Am vergangenen Wochenende der Formel 1 in Kanada kämpfte Fernando Alonso mit stumpfen Waffen in Form seines Aston Martins nach jeweils guten Startphasen gegen die Mittelfeld-Konkurrenz. Obwohl er das Ziel weder im Sprint noch im Rennen erreichte, war das schon gewissermaßen eine Steigerung zu den meisten vorhergehenden Grands Prix in diesem Jahr. Denn zumeist war der Honda-angetriebene Bolide des zweifachen F1-Weltmeisters zu langsam und technisch zu anfällig, um überhaupt in Kämpfe verwickelt zu werden.
Mit kaum direkten Gegnern und mit einer nach wie vor mit fahrerischen Zweifeln belasteten teaminternen Messlatte in Form von Lance Stroll ist es oft schwer, die Leistungen des 44-Jährigen zu beurteilen. Für Außenstehende jedenfalls, denn Alonso selbst hat keine Zweifel.
"Ich messe überhaupt nichts. Ich bin der Beste. Ich muss gar nichts beweisen", sagte der 2026 noch punktelose Fahrer im Rahmen des Kanada-GPs auf die Frage, wie er denn seine eigenen Leistungen einordnen kann. Wie ernst diese Aussage gemeint ist, lässt sich nicht mit Sicherheit einschätzen.
In der Vergangenheit hatte Alonso gesagt, dass er Max Verstappen für den fähigsten Fahrer in der Königsklasse hält. Allerdings war der Doppel-Weltmeister auch nie darum verlegen, sich selbst ebenfalls zu den derzeit besten Piloten zu zählen.

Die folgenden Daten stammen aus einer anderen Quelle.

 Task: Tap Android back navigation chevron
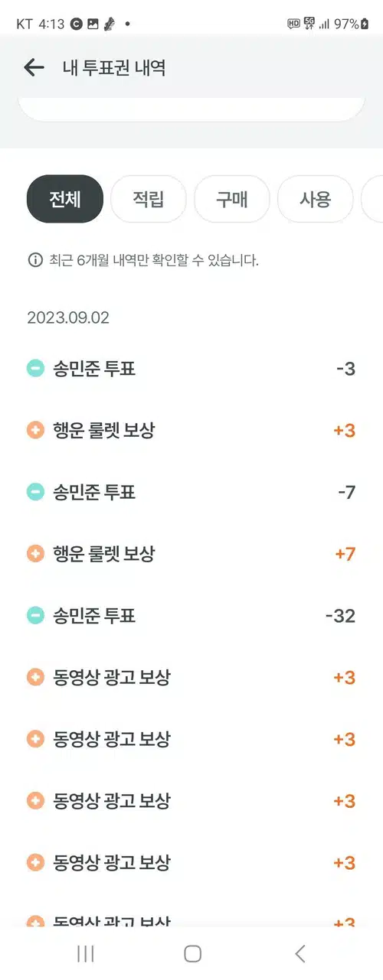point(300,953)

Alonso holt Selbstvertrauen abseits der Formel 1: "Im Kart und im GT-Auto der Schnellste"
Mit Sicherheit ohne Ironie ging ihm die darauf folgende Aussage von den Lippen: "Ich muss gar nichts fühlen, um zu glauben, dass ich auf dem richtigen Level bin." Aus der Formel 1 hat er diese Gewissheit in diesem Jahr wohl nicht immer ableiten können, denn Alonso giftete schon seit den Testfahrten, dass "der Koch" oder "das halbe Team" den AMR26 fahren könnten.
Vielmehr tankt er Selbstvertrauen in anderen Fahrzeugen. "Wenn ich auf eine Go-Kart-Strecke gehe und ich nicht der Schnellste bin, dann werde ich mir Sorgen machen. Wenn ich in ein GT-Auto steige und ich nicht der Schnellste bin, dann werde ich mir Sorgen machen", sagte der einstige Indy-500- und Rallye-Dakar-Starter.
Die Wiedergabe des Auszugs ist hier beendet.